Technical Abstract: Rainfall and snowfall differ greatly in terms of their effects on hydrological processes. Snowfall is usually regarded as snow water equivalent (SWE) in studying precipitation extremes, without considering the difference between snowfall and rainfall. Although snowfall is a key indicator of global change, no generally accepted, unified indices for the assessment of snowfall extremes currently exist. The objectives of this study are to identify a suite of snowfall indices that can be used to describe extreme snowfall events, to analyze the dynamic changes in the extreme snowfall indices that have occurred in the Songhua River Basin (SRB), and to discuss possible correlations between the snowfall extremes and atmospheric circulation patterns. The study employs a dataset that contains daily data from 60-meteorological stations that cover a 55-year period. The results include a suite of snowfall indices that can be used to assess extreme snowfall events. These snowfall indices include four comprehensive indices, four intensity indices, four severity indices and two date indices.
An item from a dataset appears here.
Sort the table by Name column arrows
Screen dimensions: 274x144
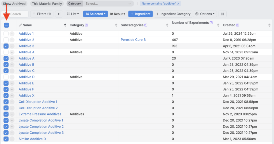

The total snowfall (SNTOT), the number of snowfall days (SND), the ratio of snowfall to total precipitation (S/P), the snowfall intensity (SNI), and the amounts of extreme snowfall (SN95TOT) and very extreme snowfall (SN99TOT) display insignificant trends over the entire SRB. The changes in the ending snowfall date (ESD) exhibit a significant advancing trend (p<0.001), while the changes in beginning snowfall date (BSD) display a significant delaying trend (p<0.05), which have led to a reduced snowfall season length (SSL) (P<0.001). The indices related to snowfall duration (SND and SSL) and snowfall date (BSD and ESD) show significant correlations with atmospheric circulation patterns. These results provide a serie of reference indices with which changes in extreme snowfall events can be described, and they can enhance our understanding of the variations in snowfall that occur under global warming.